Desestrutura Familiar

A assistente Social do Pró-Vítima Eliane Alves da Silva, 54 anos, relata que muitos casos são mais complexos do que o abuso, incluindo fatores sociais como vulnerabilidade e violência familiar a gerações. “A gente acaba constatando ao longo da entrevista que tem um histórico de violência familiar, não em todos os casos, por exemplo, a violência contra a mulher pode ser psicológica, pode ser física, pode ser patrimonial. A violência não tem classe social. Pode acontecer em qualquer família”, comenta. Ao denunciar a violência contra a mulher, é possível se evitar que se estenda aos filhos, tornando-se um ciclo de agressão que se estende na vida adulta, com novas vítimas ou abusadores em relacionamentos conjugais.

O Distrito Federal tem programas para atendimento de vítimas em situações de vulnerabilidade social, como o Centro de Referência de Assistência Social (CRAS). Além disso, existe um programa voltado especialmente para o atendimento de vítimas, o Pró-Vítima, da Sejus-DF. O programa oferece atendimento psicológico e social a crianças, adolescentes, mulheres, idosos e familiares, vítimas de violência, homicídio, tentativa de homicídio, latrocínio ou tentativa, sequestro, acidente de trânsito com vítima fatal, estupro, desaparecimento de pessoas, feminicídio e violência contra a mulher, junto com o atendimento psicológico para as vítimas, que em geral duram 12 encontros.

O que diz a lei

A vítima de violência na infância pode denunciar quando adulta, porém depende do prazo de prescrição do crime, como explica a defensora pública Cláudia Navarro, Coordenadora da Defensoria Pública do Núcleo de Infância e Juventude. “No caso de lesão corporal leve, agressão, a vítima tem seis meses para denunciar após completar 18 anos e antes que o crime prescreva.
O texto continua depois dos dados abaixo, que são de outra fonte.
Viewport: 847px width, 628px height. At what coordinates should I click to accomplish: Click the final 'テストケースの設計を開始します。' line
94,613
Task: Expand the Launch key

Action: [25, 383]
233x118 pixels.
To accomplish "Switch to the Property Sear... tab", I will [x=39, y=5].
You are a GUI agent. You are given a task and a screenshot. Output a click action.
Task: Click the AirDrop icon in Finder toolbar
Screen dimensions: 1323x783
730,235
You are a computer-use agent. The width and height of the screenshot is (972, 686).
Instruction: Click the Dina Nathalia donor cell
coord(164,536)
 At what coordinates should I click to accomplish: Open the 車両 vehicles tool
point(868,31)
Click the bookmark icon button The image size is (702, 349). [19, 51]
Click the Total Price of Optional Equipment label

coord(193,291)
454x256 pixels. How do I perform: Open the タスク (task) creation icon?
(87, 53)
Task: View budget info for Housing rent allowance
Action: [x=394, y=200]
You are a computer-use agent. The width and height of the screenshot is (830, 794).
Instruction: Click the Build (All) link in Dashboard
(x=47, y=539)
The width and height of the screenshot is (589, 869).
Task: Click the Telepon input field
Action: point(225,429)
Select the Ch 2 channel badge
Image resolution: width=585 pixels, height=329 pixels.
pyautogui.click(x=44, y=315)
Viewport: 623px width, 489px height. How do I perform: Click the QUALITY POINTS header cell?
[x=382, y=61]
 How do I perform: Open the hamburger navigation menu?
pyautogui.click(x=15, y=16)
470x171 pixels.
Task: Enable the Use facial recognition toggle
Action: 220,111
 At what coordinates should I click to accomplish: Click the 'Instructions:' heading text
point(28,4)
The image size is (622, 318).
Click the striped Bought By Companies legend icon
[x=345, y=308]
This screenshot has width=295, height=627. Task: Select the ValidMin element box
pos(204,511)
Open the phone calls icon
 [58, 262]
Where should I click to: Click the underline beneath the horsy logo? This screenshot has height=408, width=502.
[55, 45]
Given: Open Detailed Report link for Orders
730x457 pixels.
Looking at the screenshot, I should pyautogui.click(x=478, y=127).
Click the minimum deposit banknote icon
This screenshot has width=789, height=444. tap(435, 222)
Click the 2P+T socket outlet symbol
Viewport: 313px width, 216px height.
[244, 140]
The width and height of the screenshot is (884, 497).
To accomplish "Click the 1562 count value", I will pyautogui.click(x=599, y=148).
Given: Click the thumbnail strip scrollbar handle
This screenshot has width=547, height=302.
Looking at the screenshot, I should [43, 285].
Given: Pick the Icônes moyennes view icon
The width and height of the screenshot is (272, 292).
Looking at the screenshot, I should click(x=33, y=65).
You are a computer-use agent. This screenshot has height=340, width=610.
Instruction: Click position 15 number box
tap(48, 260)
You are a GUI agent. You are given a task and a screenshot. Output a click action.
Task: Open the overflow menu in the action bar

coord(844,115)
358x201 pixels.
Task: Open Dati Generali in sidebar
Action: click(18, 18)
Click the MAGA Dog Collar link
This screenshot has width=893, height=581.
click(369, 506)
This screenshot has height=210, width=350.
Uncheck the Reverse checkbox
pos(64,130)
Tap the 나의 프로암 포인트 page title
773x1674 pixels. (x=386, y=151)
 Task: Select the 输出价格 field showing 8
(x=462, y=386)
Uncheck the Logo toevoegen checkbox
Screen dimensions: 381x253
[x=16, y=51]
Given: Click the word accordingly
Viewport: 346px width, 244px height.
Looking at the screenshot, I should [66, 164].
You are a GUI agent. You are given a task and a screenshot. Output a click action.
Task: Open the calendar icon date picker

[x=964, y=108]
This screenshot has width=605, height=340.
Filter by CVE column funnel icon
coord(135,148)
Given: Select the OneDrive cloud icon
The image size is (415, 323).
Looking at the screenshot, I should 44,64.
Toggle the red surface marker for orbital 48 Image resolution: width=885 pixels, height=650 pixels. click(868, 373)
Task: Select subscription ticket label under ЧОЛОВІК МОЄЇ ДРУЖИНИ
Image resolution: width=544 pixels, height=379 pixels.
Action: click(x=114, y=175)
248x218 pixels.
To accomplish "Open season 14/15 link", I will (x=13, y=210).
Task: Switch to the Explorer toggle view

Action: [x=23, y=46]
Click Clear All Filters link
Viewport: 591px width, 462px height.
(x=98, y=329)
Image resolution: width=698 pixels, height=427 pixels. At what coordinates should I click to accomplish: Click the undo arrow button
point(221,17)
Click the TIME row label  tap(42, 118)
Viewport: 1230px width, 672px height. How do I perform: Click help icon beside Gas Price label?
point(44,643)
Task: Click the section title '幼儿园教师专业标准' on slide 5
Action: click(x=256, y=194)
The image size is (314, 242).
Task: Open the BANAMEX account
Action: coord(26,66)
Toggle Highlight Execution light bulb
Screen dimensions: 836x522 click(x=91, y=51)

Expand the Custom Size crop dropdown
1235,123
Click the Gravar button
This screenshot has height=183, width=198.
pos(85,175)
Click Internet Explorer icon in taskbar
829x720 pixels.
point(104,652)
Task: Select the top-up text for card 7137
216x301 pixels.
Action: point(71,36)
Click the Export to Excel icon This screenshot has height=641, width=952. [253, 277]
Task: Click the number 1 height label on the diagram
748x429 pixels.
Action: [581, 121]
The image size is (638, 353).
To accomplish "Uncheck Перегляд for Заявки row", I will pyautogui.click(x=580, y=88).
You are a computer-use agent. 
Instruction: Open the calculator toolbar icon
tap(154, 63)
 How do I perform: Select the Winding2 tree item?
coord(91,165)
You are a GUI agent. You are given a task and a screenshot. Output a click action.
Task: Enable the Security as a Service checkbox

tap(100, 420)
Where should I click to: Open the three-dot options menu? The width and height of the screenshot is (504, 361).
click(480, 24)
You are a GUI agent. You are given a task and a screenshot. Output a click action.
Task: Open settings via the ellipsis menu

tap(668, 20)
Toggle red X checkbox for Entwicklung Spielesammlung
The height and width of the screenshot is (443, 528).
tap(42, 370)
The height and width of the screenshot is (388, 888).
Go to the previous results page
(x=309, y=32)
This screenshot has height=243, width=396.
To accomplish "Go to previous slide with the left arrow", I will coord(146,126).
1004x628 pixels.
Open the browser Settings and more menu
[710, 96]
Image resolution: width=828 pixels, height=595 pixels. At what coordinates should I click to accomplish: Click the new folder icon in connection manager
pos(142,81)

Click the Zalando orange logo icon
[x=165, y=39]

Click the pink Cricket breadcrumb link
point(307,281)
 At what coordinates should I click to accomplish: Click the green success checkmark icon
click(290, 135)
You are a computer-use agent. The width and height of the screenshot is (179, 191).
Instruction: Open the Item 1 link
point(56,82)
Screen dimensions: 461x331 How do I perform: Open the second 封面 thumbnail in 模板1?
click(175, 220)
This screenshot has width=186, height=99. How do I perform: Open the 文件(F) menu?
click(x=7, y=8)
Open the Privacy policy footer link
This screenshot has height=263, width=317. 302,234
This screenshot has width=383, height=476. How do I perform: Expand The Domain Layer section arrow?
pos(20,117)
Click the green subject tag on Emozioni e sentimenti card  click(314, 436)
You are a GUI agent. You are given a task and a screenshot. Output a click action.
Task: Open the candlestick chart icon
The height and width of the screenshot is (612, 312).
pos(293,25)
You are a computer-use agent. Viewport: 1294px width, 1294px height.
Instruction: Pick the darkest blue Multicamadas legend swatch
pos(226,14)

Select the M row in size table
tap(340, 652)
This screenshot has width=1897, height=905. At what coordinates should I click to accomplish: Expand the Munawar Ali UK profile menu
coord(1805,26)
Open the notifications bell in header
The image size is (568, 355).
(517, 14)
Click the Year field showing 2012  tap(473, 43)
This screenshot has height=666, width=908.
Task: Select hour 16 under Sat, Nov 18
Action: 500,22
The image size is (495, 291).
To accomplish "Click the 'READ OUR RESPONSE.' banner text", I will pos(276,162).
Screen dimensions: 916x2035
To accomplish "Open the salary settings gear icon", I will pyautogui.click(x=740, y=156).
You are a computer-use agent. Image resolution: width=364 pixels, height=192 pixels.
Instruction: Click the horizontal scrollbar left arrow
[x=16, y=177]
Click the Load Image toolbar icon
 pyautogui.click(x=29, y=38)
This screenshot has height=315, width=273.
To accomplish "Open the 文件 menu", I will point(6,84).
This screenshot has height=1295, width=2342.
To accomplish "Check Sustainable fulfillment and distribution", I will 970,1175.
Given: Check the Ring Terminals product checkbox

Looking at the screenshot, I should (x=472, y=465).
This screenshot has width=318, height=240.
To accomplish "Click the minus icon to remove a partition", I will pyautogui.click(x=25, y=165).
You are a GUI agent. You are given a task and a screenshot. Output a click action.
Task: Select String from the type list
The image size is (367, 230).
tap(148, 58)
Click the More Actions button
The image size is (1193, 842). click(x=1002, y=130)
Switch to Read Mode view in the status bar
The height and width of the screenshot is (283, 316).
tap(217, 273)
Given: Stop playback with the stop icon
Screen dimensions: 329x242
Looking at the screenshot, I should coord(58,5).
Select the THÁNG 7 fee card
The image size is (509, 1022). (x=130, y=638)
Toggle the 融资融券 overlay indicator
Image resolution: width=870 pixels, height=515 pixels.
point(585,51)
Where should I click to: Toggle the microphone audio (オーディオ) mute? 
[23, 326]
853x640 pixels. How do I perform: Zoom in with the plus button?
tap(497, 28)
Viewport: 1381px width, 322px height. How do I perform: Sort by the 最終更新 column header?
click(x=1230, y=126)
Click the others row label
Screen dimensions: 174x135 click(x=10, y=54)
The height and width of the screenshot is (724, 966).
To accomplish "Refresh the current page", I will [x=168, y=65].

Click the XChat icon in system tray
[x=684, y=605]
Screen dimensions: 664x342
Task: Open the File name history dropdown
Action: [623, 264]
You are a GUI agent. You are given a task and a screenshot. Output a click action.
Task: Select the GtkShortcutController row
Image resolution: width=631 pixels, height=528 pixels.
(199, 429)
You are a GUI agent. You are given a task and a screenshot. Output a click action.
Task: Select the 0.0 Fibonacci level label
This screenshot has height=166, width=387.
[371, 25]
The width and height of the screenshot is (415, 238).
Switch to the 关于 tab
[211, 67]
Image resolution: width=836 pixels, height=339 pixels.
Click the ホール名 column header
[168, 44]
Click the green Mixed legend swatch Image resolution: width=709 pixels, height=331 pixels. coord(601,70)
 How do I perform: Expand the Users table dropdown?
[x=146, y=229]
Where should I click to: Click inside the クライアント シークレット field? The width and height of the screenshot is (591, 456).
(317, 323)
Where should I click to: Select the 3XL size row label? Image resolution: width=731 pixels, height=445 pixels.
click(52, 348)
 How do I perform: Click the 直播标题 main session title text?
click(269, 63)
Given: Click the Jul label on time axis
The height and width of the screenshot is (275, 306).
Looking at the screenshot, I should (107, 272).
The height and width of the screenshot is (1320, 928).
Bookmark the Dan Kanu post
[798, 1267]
Nos casos de lesão corporal grave, o prazo é de oito anos, mas com a apresentação de provas. Agora, em caso de abuso sexual, o prazo é de 20 anos”, explica.

Um dos desafios, no entanto, é conseguir provas suficientes que comprovem o abuso mesmo após tantos anos. Uma proposta aprovada pelo Senado e em análise na Câmara dos Deputados torna o crime de estupro imprescritível. Já a violência contra a mulher, prevista como crime pela Lei Maria da Penha e do Feminicídio, pode ser denunciada na Delegacia da Mulher, independentemente de o agressor ser parente da vítima. Ser vítima não é sentença

Os especialistas destacam que ser vítima de abuso na infância não é uma sentença de que as sequelas ficarão por toda a vida, desde que as vítimas tenham apoio adequado. Cada um reage de um jeito. “A presença de figuras protetoras na vida das crianças ajuda a amenizar os possíveis traumas, contribuindo para que venham a constituir uma vida familiar saudável”, afirma a psicóloga Rafaela Schlottfeldtb.

O acompanhamento psicológico, por exemplo, ajuda as crianças e adolescentes a não repetirem as atitudes dos familiares. Aline* faz acompanhamento psicológico para lidar com os problemas familiares. “Hoje, eu me dou melhor com a minha mãe, vejo que só porque na minha casa era assim, não preciso ser também, a violência não leva a nada”, enfatiza. O filho de Laura, também tem consciência da importância de separação das atitudes do pai e das dele. “Meu filho me diz que tudo o que ele não quer ser é igual ao pai, tem consciência disso”, ressalta a mãe do adolescente. *Nomes das vítimas alterados a pedido delas.